The slowdown signals a return to a more normal pace of growth after 2021’s strong growth. Looking ahead to 2023, the US economy is forecasted to slow as the cumulative effect of higher interest rates takes hold. Economists are concerned the Federal Reserve’s efforts to curb inflation could trigger further spending cutbacks and job losses and tip the US into a recession.
Financial Conditions Loosen in Anticipation of 2023 Interest Rate Cuts
Financial conditions, which refer to the ease and cost of obtaining capital, loosened in January. The catalyst was the market’s anticipation of possible interest rate cuts in late 2023 due to a slowdown in economic activity. Treasury yields declined, corporate bond spreads tightened, and mortgage rates declined another -0.40%. Lower stock and bond market volatility, which reduces the level of perceived risk and encourages more investment activity, added to the loosening of financial conditions.

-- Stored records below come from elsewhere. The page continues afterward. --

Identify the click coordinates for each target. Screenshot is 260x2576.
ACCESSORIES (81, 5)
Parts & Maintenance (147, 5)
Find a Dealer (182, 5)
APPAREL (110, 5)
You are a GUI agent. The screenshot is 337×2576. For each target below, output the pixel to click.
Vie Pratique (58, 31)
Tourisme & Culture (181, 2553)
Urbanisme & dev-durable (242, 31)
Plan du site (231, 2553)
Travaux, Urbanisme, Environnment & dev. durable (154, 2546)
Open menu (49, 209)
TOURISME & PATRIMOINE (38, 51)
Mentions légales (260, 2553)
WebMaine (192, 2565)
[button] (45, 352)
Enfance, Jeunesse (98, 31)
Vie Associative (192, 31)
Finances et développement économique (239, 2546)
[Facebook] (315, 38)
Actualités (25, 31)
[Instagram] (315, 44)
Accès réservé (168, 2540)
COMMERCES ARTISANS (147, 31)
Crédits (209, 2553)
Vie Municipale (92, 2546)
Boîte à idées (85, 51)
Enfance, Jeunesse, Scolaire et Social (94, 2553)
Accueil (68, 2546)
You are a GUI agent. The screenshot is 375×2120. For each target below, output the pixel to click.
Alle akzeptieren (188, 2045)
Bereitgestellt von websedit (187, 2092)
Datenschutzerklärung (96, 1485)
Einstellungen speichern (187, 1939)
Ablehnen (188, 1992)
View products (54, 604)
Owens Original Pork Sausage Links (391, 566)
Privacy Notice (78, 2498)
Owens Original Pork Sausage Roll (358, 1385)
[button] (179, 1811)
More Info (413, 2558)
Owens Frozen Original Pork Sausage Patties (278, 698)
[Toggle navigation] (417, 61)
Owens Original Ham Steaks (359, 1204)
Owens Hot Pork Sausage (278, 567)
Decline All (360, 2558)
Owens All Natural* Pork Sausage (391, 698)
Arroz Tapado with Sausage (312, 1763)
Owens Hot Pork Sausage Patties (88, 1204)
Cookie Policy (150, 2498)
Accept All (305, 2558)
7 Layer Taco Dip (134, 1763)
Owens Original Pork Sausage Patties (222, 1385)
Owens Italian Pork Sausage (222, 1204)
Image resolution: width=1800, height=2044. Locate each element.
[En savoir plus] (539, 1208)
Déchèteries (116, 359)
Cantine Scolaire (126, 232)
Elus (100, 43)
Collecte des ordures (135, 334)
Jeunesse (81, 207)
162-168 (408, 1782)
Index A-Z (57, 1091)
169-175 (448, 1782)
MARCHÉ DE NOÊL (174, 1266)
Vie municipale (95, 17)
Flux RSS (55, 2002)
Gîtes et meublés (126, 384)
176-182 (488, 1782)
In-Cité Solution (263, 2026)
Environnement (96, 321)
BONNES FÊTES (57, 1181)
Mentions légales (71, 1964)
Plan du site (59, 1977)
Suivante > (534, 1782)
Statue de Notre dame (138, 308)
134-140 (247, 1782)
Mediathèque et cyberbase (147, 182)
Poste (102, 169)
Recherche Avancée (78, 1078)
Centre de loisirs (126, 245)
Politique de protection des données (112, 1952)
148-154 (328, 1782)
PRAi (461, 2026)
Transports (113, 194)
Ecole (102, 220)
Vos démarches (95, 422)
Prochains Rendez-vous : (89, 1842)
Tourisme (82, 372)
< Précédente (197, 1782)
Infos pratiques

The Federal Reserve has expressed concern about the potential for loose financial conditions to undercut its efforts to bring inflation down. When financial conditions are loose, people are more willing to take risks and borrow money, which can lead to higher spending and demand for goods and services. This increased demand could increase prices, keeping inflation elevated and forcing the Federal Reserve to tighten further. Policymakers will keep a close eye on financial conditions as 2023 progresses.
Dip Buying is Returning as Investors are Beginning to Emerge from the Sidelines
Receding inflation, increasing talk of a peak in bond yields, and a resilient economy suggest a soft landing can be achieved after all. This is causing traders to see the market conditions as decidedly glass half-full, and equity volumes are picking up. Still, while most investors have been reluctant to chase the rally and remain under-exposed to equities, that may change given the positive momentum.
Even outrageously strong US job data Friday — fodder for hawkish Federal Reserve policymakers — had no impact on European stock prices. The Stoxx 600 entered a bull market, and London’s FTSE 100 hit a record high.
Our Current View
Market behavior today centers around ignoring reality. This is a product of 40 years of Fed intervention in markets. When you constantly have somebody ready to bail out the market the first half second one person feels discomfort, it creates a foundation of irrational expectations from investors, namely that things are always better than they seem.
In my experience, I’ve listened to the relentless droning of pundits talking about how the market will always go up and how the United States will continue to be the world’s superpower, no matter what. Those statements are made with certainty, even though mathematically, none of these things are certainties, or for that matter, even likely to be true. Listening to the Wall Street ordained market prognosticators can lead you to disaster. We’ve built our model to take the guesswork out of the unknown. We invest where the trends and volume tell us.
The only way we can gauge market conditions is to continue to follow the data, objectively monitor the news, think critically, and apply our own trusted methods.
Currently, our portfolios are skewing towards equity, but recent volatility makes us more skeptical than we’d like to be. However, as the saying goes, “markets climb a wall of fear.” As the markets relentlessly gyrate in an absolute void of participants, we will adjust accordingly but closely monitor our exit trigger until the firm trend reestablishes itself.